In WHO’s Eastern Mediterranean Region, the polio eradication programme is working on addressing gender-related barriers to vaccination of children and surveillance for poliovirus. To this end, two Technical Advisory Group (TAG) meetings recently conducted for Afghanistan and Pakistan, the countries where the wild poliovirus is still endemic, also provided guidance on integrating solutions to gender-related barriers into eradication efforts.
Mounting speedy responses by rapid testing
When she was young, Dr Nabila Mohammed Al Moalimi dreamt of being a pediatrician. But when her father was misdiagnosed and given the wrong medical treatment, she decided to play a role in strengthening her country’s laboratories. Now, Dr Nabila serves as the Director of the Molecular Biology Department in Sana’a, Yemen.
After a two-week training session in a polio laboratory in Pakistan, Dr Nabila and a colleague returned to Yemen to start up a new laboratory division in the Ministry of Health’s Central Public Health Laboratory, Sana’a. This will solve a major problem for the polio eradication programme in Yemen.
Previously, the polio laboratory in Sana’a would collect polio samples and ship them to the Regional Reference Lab in Cairo, Egypt, for testing – all with no delays. But after the war broke out, stool samples had to be sent to the KEMRI laboratory in Nairobi, Kenya. The return of results could take up to three months – a costly delay that could exacerbate the spread of polio outbreaks.

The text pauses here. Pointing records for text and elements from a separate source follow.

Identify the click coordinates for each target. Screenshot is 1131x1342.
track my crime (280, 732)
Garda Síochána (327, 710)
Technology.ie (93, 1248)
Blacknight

During her mission to Pakistan, Dr Nabila and her colleague were trained in conducting rapid tests to flag polio infection in stool samples before sending them to a laboratory from the WHO-accredited Global Polio Laboratories Network for poliovirus diagnosis. In the event a sample tests positive, the team can now immediately alert technical experts and health authorities to plan a response. This response can include testing samples from contacts of the child who tested positive for polio, and vaccinating children to boost their immunity in affected locations. This response, especially when done quickly, prevents further spread of polioviruses.
Thanks to the expertise of Dr Nabila and her colleague, alongside several others, the polio laboratory in Sana’a may soon be able to perform direct detection of poliovirus from stool samples. They can also tell whether a polio virus is wild or a variant type, which informs an appropriate response.